◆ WHAT YOU ARE ASKED TO DO ◆
Look below for the line containing "Task: Go back with browser back arrow"; from there, print each line exactly up to and including the line containing "Given: Open the composition", and stop.
*** EXCERPTED RECORDS ***
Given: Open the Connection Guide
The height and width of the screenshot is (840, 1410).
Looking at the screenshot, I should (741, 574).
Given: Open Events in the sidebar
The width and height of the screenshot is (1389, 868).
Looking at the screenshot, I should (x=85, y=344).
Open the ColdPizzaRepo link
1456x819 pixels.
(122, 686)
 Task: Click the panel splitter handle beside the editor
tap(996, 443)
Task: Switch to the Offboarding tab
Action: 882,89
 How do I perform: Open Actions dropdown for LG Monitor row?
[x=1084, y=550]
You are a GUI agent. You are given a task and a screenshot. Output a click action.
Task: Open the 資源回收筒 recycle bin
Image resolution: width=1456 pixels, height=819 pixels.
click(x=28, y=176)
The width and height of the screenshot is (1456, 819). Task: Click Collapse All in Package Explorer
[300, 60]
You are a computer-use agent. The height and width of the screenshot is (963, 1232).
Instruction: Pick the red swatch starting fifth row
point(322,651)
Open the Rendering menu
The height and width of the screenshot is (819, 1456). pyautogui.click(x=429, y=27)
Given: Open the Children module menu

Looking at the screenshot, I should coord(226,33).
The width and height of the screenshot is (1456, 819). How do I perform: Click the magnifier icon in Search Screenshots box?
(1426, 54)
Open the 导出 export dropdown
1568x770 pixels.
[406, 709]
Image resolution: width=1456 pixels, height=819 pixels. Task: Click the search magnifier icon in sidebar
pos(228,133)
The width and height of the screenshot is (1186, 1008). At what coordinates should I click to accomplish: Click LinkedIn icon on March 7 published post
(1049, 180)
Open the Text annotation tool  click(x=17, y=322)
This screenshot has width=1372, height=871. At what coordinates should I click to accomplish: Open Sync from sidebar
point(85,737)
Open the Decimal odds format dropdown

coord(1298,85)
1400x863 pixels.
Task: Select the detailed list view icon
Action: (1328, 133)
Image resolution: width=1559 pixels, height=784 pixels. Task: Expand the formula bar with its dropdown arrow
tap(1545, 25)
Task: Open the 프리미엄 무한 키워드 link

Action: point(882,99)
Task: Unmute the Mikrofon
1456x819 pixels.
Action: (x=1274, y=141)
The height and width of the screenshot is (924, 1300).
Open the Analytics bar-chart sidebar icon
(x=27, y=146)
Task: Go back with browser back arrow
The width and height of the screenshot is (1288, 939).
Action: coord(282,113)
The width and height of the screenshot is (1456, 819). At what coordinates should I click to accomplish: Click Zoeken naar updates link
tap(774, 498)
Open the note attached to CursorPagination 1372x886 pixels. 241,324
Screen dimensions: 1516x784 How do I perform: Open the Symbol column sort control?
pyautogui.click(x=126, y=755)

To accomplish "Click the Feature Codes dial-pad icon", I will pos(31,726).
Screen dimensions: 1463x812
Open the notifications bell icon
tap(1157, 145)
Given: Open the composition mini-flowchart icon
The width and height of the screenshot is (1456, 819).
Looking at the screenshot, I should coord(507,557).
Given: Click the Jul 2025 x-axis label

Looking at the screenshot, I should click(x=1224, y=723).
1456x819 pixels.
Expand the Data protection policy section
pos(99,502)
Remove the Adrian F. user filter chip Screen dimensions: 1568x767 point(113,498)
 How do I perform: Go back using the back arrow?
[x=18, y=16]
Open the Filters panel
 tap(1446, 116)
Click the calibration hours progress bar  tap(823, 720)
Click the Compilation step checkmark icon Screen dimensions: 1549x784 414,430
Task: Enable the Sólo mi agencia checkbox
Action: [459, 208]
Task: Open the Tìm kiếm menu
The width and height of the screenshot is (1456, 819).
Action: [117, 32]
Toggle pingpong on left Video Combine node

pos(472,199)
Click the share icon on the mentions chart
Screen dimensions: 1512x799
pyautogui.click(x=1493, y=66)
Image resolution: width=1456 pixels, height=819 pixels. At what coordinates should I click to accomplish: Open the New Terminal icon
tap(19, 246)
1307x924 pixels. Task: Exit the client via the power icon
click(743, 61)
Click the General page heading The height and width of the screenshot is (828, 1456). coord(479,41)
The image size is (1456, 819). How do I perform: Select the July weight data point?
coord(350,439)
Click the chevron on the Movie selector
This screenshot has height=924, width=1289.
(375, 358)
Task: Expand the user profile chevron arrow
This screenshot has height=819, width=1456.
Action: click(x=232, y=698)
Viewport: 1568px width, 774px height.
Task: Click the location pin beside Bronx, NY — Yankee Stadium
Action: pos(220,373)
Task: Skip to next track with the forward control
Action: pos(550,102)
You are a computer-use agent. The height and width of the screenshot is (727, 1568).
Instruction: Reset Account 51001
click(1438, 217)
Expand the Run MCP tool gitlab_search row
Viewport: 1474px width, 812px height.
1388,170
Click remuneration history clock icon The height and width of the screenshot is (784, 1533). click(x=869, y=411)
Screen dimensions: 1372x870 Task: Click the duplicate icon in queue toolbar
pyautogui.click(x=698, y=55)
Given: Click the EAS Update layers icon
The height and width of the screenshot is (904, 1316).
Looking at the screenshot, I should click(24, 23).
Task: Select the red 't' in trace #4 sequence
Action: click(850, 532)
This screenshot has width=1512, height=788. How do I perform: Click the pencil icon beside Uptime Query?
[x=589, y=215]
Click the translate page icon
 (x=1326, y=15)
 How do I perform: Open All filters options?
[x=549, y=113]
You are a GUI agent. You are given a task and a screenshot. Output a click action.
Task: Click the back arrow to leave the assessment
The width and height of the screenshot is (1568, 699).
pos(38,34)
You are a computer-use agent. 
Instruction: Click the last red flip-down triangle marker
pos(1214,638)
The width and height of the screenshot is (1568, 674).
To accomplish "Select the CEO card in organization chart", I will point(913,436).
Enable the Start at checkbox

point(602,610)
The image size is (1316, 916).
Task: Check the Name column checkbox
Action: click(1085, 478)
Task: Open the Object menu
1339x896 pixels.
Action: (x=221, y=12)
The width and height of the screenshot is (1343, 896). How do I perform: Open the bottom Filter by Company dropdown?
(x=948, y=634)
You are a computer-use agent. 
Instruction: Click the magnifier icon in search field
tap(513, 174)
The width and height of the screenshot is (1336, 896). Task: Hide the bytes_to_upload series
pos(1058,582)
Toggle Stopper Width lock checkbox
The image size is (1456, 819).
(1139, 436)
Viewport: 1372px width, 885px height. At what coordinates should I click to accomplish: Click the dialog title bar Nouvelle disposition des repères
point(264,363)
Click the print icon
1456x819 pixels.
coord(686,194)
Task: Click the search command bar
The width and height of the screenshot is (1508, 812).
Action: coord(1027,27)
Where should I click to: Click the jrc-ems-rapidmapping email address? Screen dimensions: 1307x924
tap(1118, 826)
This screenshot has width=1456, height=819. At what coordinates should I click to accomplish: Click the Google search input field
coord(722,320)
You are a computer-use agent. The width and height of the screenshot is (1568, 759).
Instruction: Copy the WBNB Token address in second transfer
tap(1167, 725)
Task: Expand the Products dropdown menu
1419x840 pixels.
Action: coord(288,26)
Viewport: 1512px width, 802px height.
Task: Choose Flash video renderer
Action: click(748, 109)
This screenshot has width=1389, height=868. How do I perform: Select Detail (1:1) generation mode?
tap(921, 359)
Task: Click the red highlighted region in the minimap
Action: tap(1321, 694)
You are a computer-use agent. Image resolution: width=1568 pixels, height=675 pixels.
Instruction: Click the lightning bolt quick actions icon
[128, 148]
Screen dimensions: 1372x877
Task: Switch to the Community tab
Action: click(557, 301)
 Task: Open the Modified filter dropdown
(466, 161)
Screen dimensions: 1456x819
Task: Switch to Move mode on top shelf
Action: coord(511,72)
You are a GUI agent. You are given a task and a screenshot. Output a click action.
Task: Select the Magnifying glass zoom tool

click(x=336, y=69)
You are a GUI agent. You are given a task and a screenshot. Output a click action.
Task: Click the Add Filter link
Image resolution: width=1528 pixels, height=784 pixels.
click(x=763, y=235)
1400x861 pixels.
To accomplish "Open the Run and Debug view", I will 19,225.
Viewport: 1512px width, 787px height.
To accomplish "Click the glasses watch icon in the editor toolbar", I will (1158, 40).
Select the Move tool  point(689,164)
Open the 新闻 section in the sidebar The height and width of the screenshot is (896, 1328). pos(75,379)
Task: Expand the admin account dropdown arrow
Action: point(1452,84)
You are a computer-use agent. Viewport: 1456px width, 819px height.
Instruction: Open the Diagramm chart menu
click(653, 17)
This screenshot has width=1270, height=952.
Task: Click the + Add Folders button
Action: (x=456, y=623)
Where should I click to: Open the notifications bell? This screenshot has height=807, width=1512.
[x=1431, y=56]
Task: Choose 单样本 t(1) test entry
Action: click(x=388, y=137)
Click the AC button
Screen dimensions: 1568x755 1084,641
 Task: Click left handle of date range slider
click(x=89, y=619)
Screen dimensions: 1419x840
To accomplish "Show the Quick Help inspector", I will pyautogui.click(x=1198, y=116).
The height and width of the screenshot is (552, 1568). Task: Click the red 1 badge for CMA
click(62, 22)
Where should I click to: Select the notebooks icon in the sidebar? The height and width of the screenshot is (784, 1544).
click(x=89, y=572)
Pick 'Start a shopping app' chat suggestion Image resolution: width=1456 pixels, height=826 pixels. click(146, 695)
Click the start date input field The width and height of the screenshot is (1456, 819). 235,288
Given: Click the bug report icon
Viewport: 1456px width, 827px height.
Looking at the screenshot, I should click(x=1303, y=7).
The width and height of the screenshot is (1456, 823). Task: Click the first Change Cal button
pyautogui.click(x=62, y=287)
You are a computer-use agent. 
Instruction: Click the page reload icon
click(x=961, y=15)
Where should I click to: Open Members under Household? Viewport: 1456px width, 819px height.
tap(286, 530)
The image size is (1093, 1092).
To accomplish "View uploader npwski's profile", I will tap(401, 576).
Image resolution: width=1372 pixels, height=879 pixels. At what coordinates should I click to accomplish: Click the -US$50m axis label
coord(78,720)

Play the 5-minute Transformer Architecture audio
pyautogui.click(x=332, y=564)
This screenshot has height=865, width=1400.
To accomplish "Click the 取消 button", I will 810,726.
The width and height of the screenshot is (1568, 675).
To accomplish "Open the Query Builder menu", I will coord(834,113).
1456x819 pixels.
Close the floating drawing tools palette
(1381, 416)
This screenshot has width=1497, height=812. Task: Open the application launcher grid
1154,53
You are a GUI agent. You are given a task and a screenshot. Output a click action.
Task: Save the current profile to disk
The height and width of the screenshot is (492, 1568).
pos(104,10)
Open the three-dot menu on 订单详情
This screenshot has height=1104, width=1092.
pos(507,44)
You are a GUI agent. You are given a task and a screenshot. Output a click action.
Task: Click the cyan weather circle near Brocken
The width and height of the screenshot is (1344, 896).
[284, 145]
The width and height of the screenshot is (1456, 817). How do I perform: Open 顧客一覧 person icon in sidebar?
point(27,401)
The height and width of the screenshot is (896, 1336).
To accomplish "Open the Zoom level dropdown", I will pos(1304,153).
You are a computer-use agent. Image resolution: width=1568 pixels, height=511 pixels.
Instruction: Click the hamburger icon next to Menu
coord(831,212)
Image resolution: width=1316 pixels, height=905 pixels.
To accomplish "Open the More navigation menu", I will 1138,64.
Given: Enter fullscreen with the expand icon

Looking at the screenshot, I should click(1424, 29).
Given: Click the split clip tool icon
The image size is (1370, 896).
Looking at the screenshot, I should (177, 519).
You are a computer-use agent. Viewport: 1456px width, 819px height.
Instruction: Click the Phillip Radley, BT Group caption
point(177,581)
*** End of EXCERPTED RECORDS ***
◆ SOLUTION ◆
Task: Go back with browser back arrow
The width and height of the screenshot is (1288, 939).
Action: coord(282,113)
The width and height of the screenshot is (1456, 819). At what coordinates should I click to accomplish: Click Zoeken naar updates link
tap(774, 498)
Open the note attached to CursorPagination 1372x886 pixels. 241,324
Screen dimensions: 1516x784 How do I perform: Open the Symbol column sort control?
pyautogui.click(x=126, y=755)

To accomplish "Click the Feature Codes dial-pad icon", I will pos(31,726).
Screen dimensions: 1463x812
Open the notifications bell icon
tap(1157, 145)
Given: Open the composition mini-flowchart icon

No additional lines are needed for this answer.